● Excerpt
*** Block opens ***
Scientific classification
- Kingdom: Animalia
- Phylum: Arthropoda
- Class: Insecta
- Order: Lepidoptera
- Family: Depressariidae
- Genus: Phaeosaces
- Species: P. lindsayae
- Binomial name: Phaeosaces lindsayae (Philpott, 1928)
- Synonyms: Cryptolechia lindsayae Philpott, 1928 ;

= Phaeosaces lindsayae =

- Authority: (Philpott, 1928)
- Conservation status: DD

Species of moth

Phaeosaces lindsayae is a species of moth in the family Depressariidae. It is endemic to New Zealand. It is classified as "Data Deficient" by the Department of Conservation.

==Taxonomy==
This species was described by Alfred Philpott in 1928 using specimens collected by Jean Lindsay at "Blackmillar" (Black Miller Stream), Kaikōura and named Crytopechia lindsayae. George Hudson discussed and illustrated the species under this name in 1939. In 1988 John S. Dugdale reinstated the genus Phaeosaces and assigned P. lindsayae to it. This species was named in honour of its first collector Mrs Jean Lindsay. The holotype specimen is held at the Canterbury Museum.
*** Block closes ***
● Dataset excerpts
*** Block opens ***
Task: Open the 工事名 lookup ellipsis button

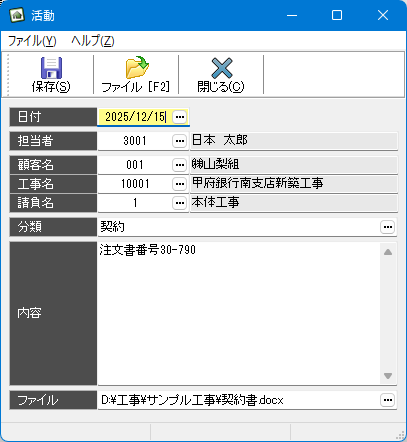Action: (180, 184)
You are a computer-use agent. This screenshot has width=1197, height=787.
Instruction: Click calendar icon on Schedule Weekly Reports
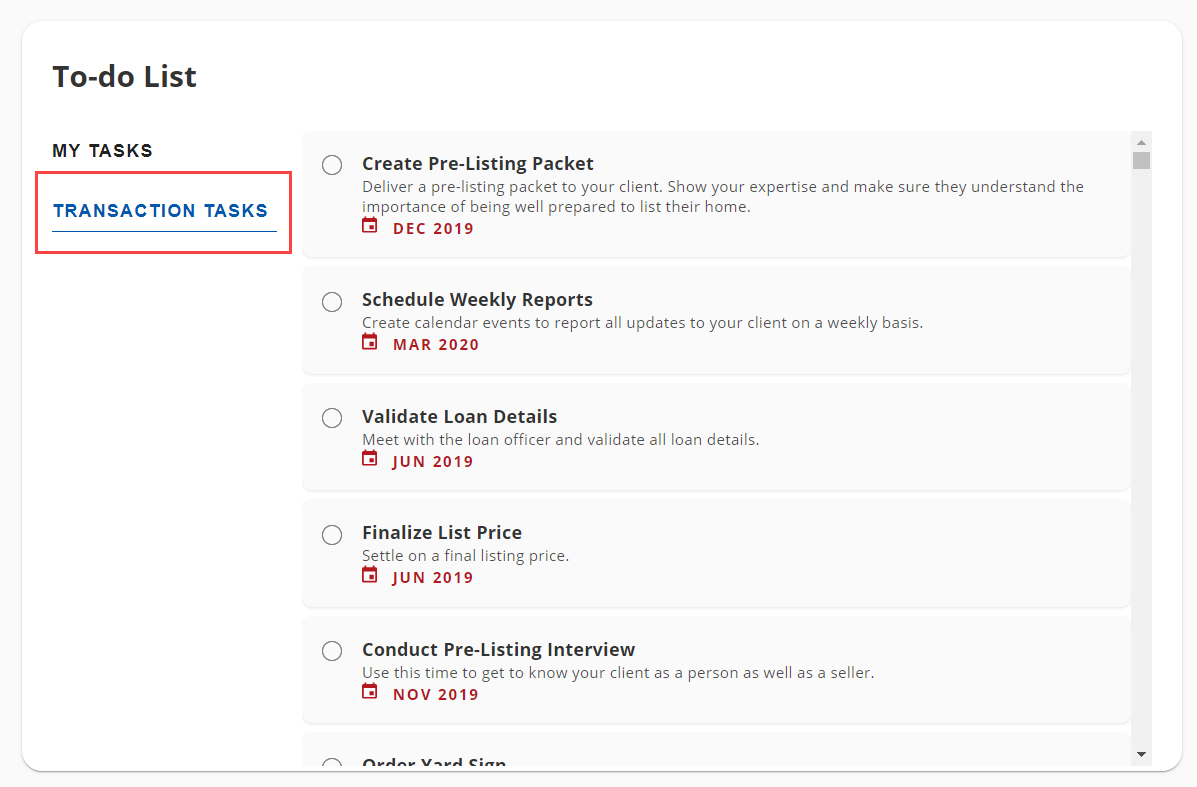pyautogui.click(x=370, y=343)
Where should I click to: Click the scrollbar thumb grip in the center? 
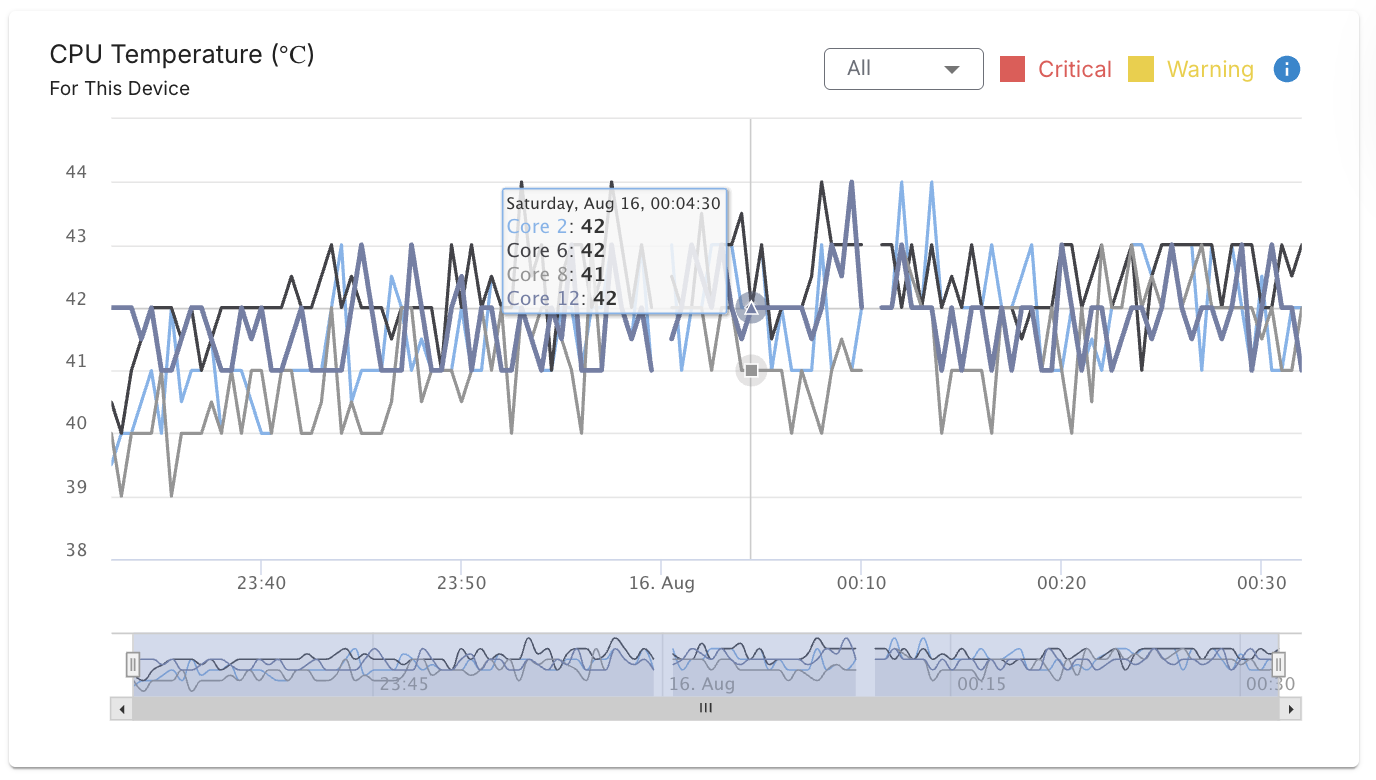pos(706,709)

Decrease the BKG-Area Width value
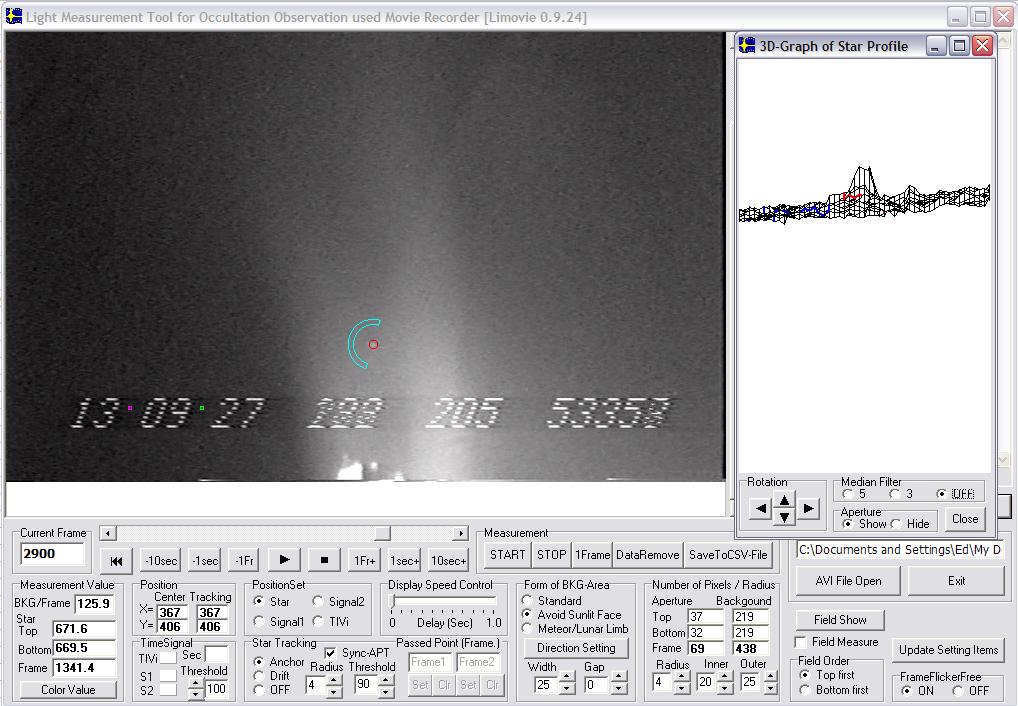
*** Block closes ***
● Problems and tasks
1. Answer from the excerpt on Phaeosaces lindsayae:
(a) In which family is the species placed?
(b) Which body classifies it as "Data Deficient"?
(c) Where is the holotype specimen held?
2. Write the next part of the excerpt on Phaeosaces lindsayae, picking up after its final sentence.

● Answer set
1.
(a) Depressariidae
(b) The Department of Conservation
(c) The Canterbury Museum

2.
== Description ==
Philpott described the species as follows:

Male.- 21 mm. Head and thorax ochreous grey, mixed with fuscous. Palpi ochreous grey mixed with blackish, terminal segment black externally, except at apex. Antennae ochreous, annulated with black. Abdomen greyish fuscous. Legs, posterior pair ochreous, tarsi annulated with fuscous; middle pair more or less infuscated, tarsi annulated with ochreous; anterior pair dark fuscous, tarsi annulated with ochreous. Forewings moderate, costa well arched basally, apex rounded, termen oblique; ochreous grey, densely irrorated with dark fuscous, the irroration tending to form costal spots and interrupted transverse strigae; stigmata obscurely indicated, pical beneath first discal, second discal rather large, transverse; veins faintly outlined in fuscous towards termen; a blackish terminal line; fringes ochreous, sprinkled with fuscous. Hindwings greyish fuscous with fuscous subbasal line and traces of a similar subapical one.

== Distribution ==
This species is endemic to New Zealand. It has only been collected at its type locality.

== Biology and behaviour ==
This species is on the wing in December.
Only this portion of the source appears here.